Fig. 7: TOPORS-editing sensitizes cells to HMA in a DNMT1-dependent manner.

A (left axis) Survival of polyclonally gene-edited or wild-type MDS-L cells cultured in 96-well plates in response to daily doses of the DNMTi GSK3685032 or vehicle on days 1–4. (left axis) tagRFP⁺ cells (or all cells for wild-type MDS-L) were counted on day 5 and normalized to vehicle counts; n = 3 technical replicate culture wells per data point. (right axis) In a separate experiment, relative demethylation of LINE-1 promoters in wild-type MDS-L was determined (see “Methods”) for a similar GSK3685032 dose range and normalized to vehicle control cells; n = 3 technical replicate culture wells per data point. B Polyclonally gene-edited MDS-L cells were plated into 96-well plates and treated with 1 µM GSK3685032 or vehicle on day 1. Varying DAC plus 1 µM GSK3685032 or vehicle was added daily on days 2–4, and tagRFP⁺ cells counted on day 5, and normalized to vehicle counts. C, D Polyclonally gene-edited MDS-L cells were plated into 96-well plates and treated on day 1 only with (C) Topotecan or (D) Etoposide or vehicle. Absorbance at 490 nm was measured in MTS assays on day 5 and normalized to vehicle.
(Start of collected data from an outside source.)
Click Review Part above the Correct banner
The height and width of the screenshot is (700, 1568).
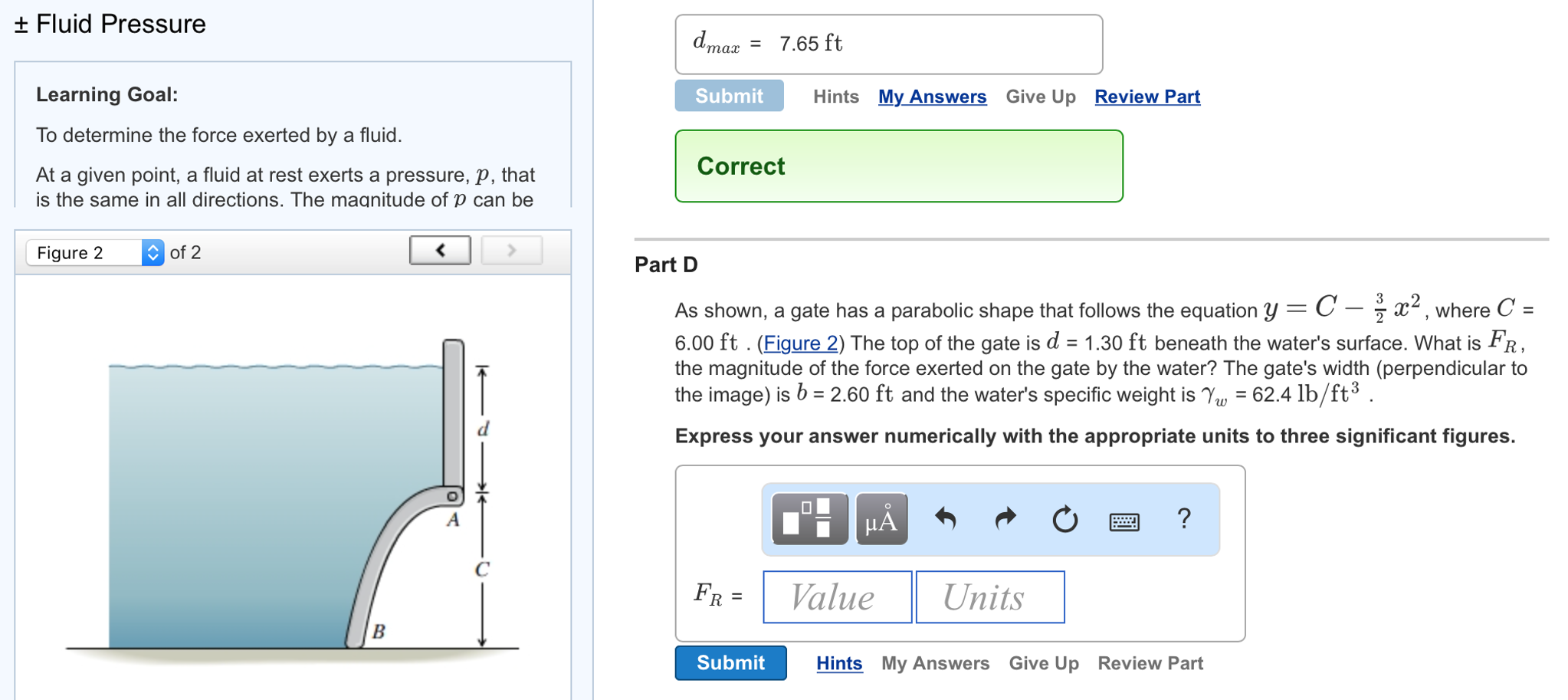coord(1146,97)
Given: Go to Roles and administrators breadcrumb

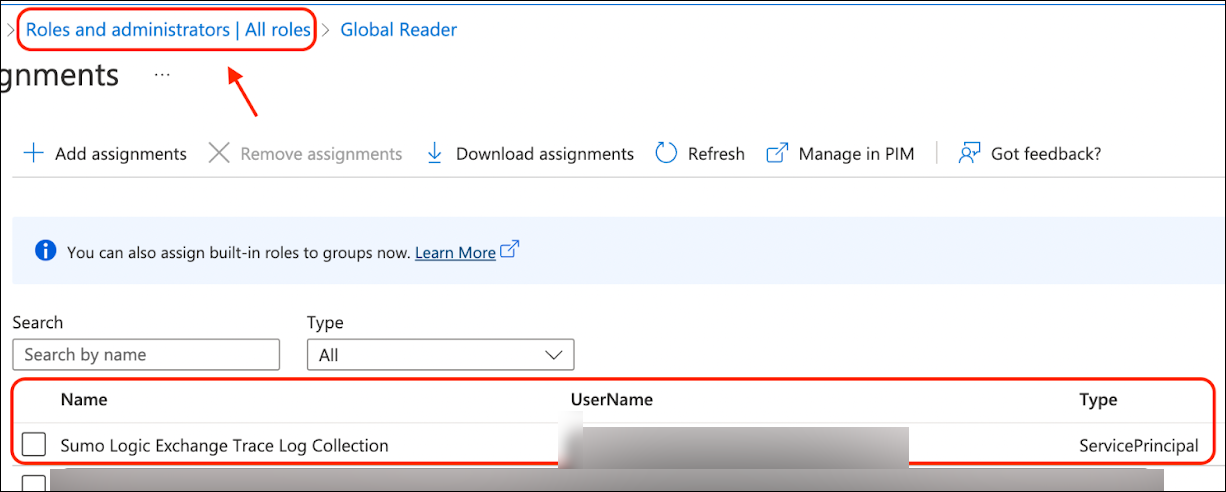Looking at the screenshot, I should coord(168,30).
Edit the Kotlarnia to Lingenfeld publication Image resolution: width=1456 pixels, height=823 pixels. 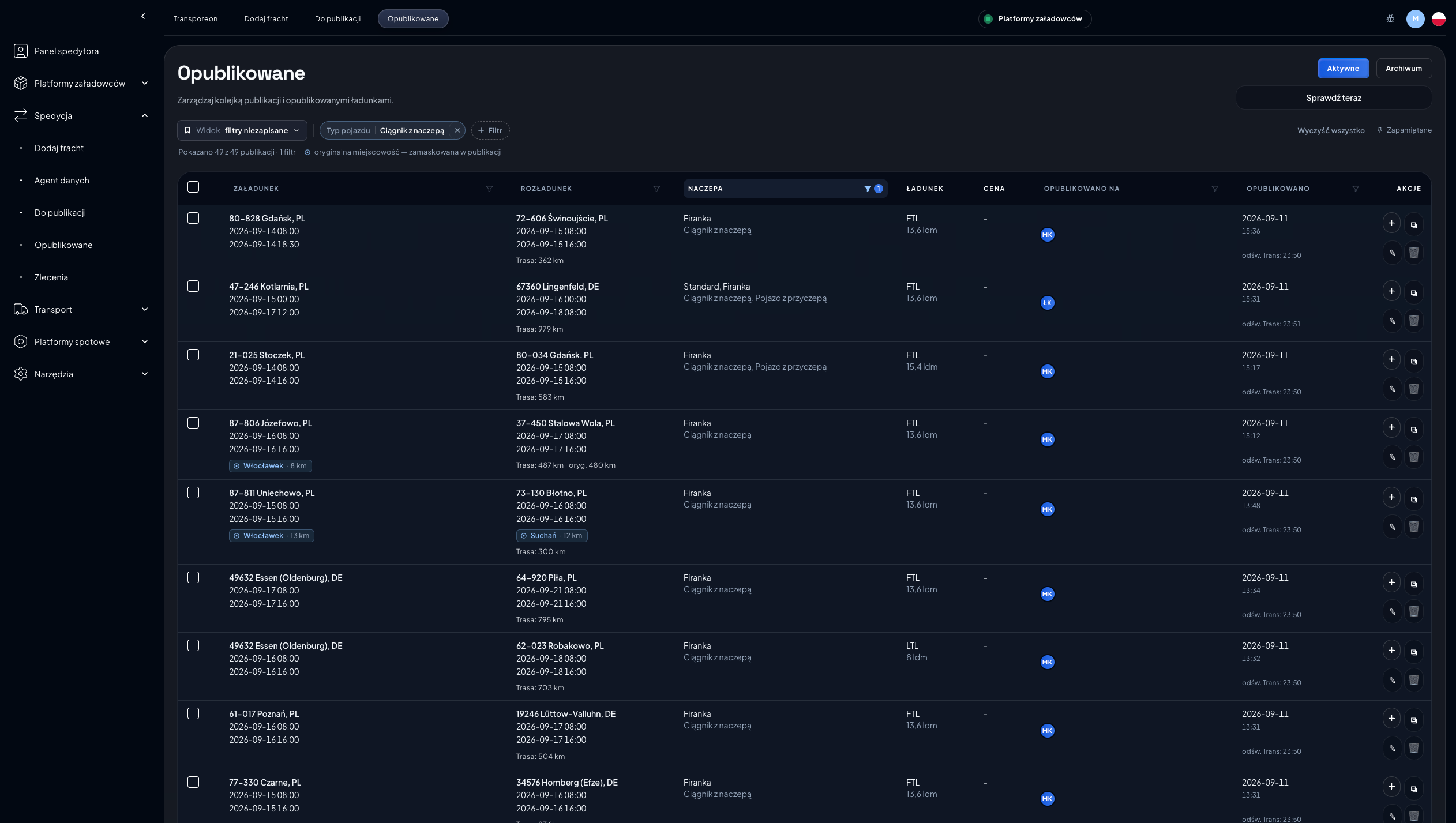1392,321
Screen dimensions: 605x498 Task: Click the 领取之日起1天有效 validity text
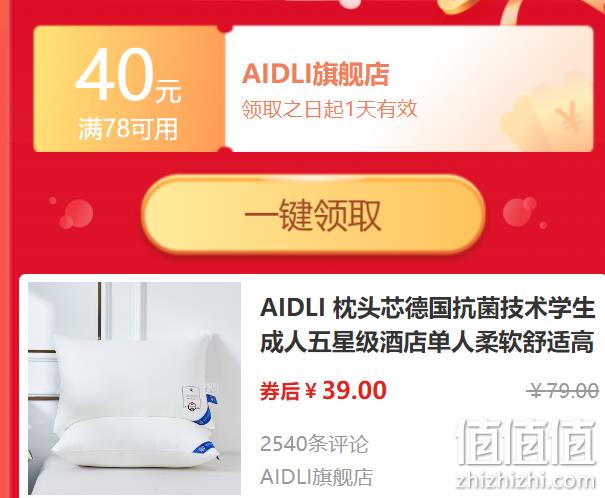point(330,109)
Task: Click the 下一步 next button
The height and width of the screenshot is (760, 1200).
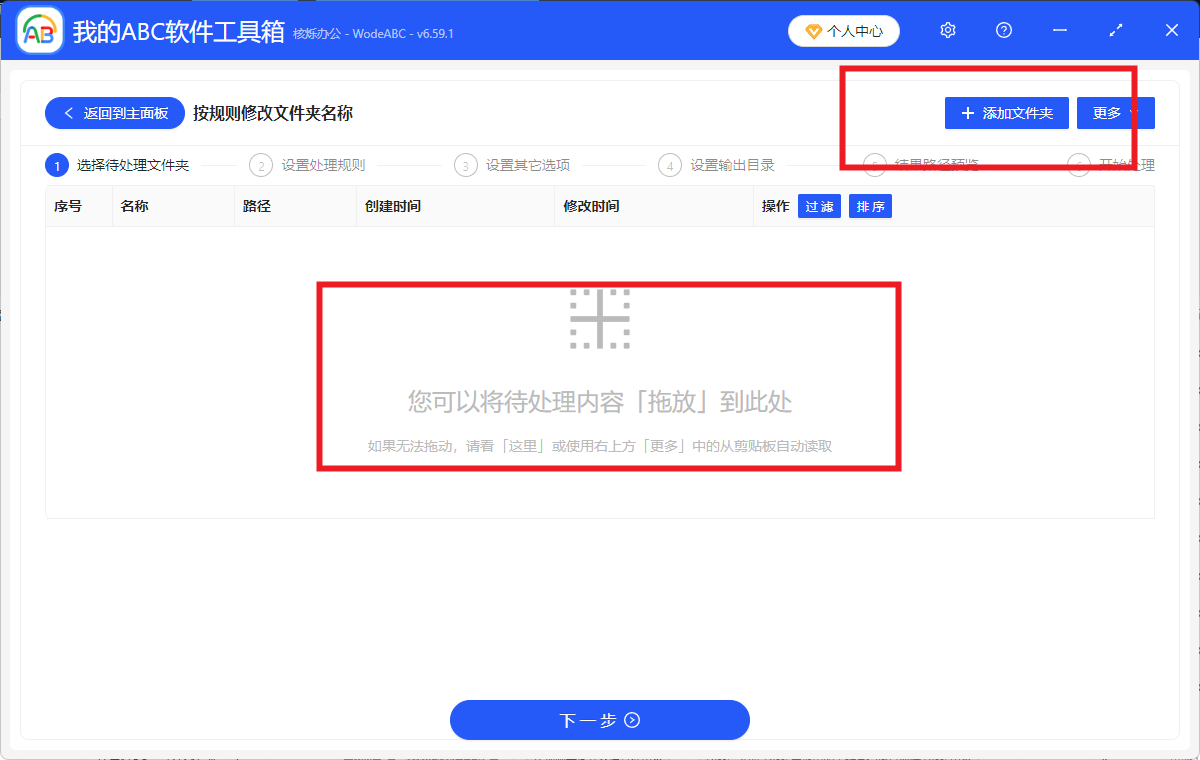Action: 600,720
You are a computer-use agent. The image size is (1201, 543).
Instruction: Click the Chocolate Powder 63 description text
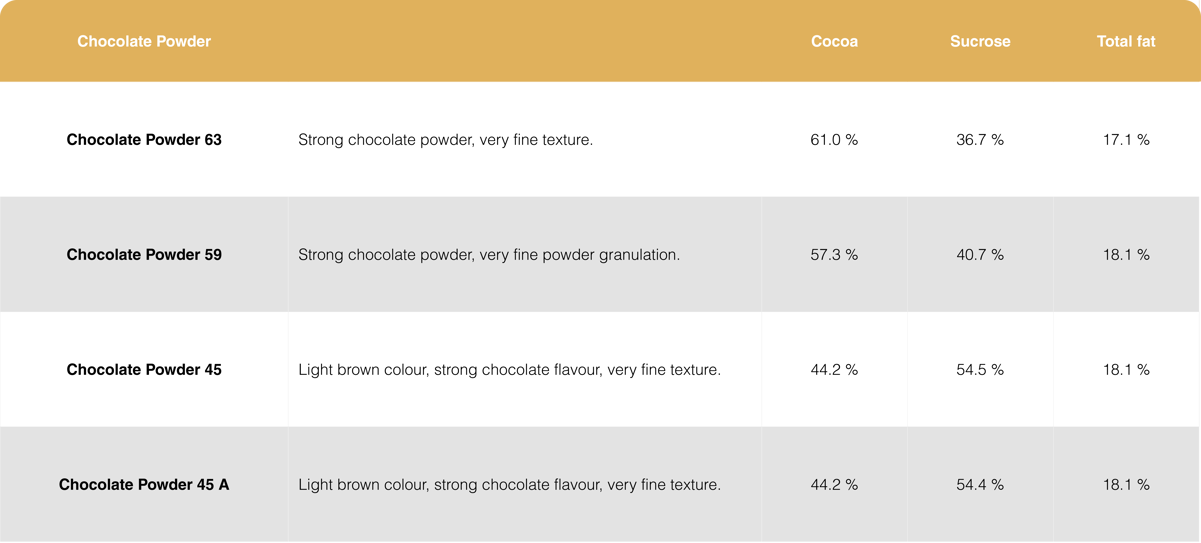coord(445,140)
E Polyclonally gene-edited MDS-L cells in 96-well plates were treated with daily Hydroxyurea or vehicle on days 1–4. tagRFP⁺ cells were counted on day 5 and normalized to vehicle counts. In all panels, dots represent mean ± SD, (A, B) n = 3 technical replicate cultures per data point, (C–E) n = 4 technical replicate cultures per data point. EC50 values deduced from all panels are shown in Table S2. Each experiment was performed once. Source data are provided as a Source Data file.